WaveletDictDenoiser
- class deepinv.models.WaveletDictDenoiser(level=3, list_wv=['db8', 'db4'], max_iter=10, non_linearity='soft', wvdim=2, device='cpu')[source]
Bases:
Module
Overcomplete Wavelet denoising with the \(\ell_1\) norm.
This denoiser is defined as the solution to the optimization problem:
\[\underset{x}{\arg\min} \; \|x-y\|^2 + \lambda \|\Psi x\|_n\]where \(\Psi\) is an overcomplete wavelet transform, composed of 2 or more wavelets, i.e., \(\Psi=[\Psi_1,\Psi_2,\dots,\Psi_L]\), \(\lambda>0\) is a hyperparameter, and where \(\|\cdot\|_n\) is either the \(\ell_1\) norm (
non_linearity="soft"
), the \(\ell_0\) norm (non_linearity="hard"
) or a variant of the \(\ell_0\) norm (non_linearity="topk"
) where only the top-k coefficients are kept; seedeepinv.models.WaveletDenoiser()
for more details.The solution is not available in closed-form, thus the denoiser runs an optimization algorithm for each test image.
- Parameters:
level (int) – decomposition level of the wavelet transform.
wv (list[str]) – list of mother wavelets.
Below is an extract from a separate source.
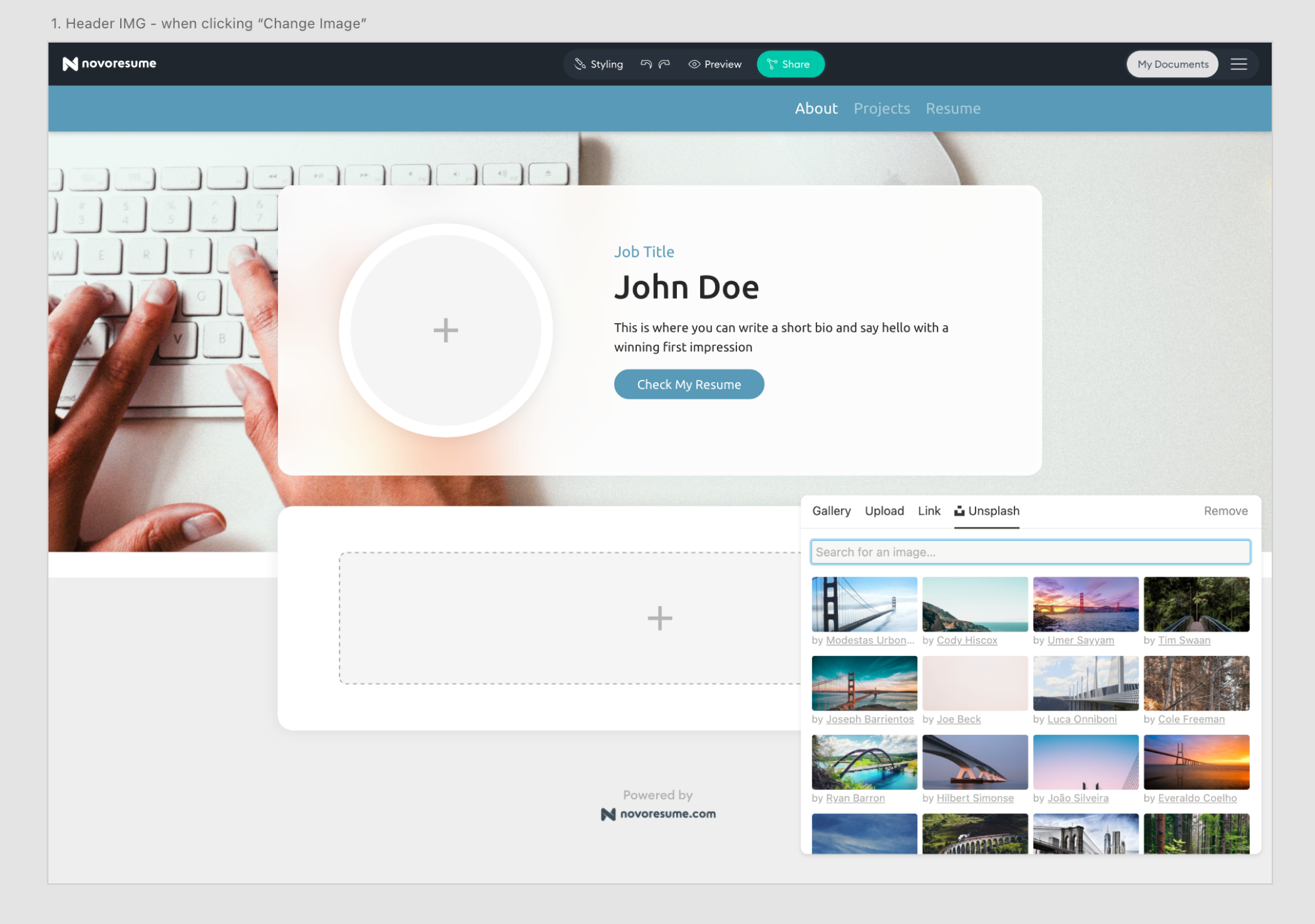Click the redo arrow icon
Viewport: 1315px width, 924px height.
[664, 64]
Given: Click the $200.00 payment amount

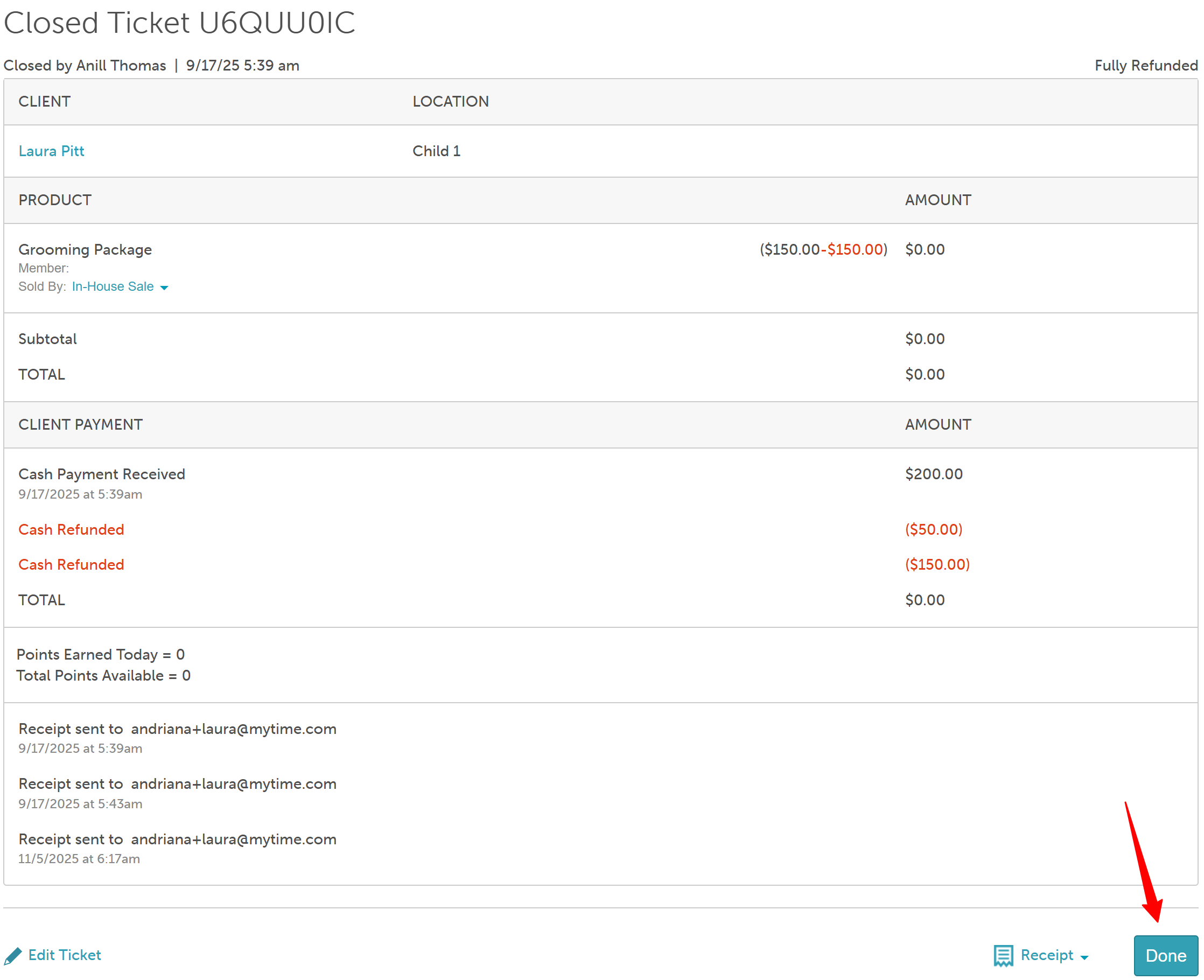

The names of the wavelets can be found in here. (default: [“db8”, “db4”]).
device (str) – cpu or gpu.
max_iter (int) – number of iterations of the optimization algorithm (default: 10).
non_linearity (str) – “soft”, “hard” or “topk” thresholding (default: “soft”)
- forward(y, ths=0.1)[source]
Run the model on a noisy image.
- Parameters:
y (torch.Tensor) – noisy image.
ths (float, torch.Tensor) – noise level.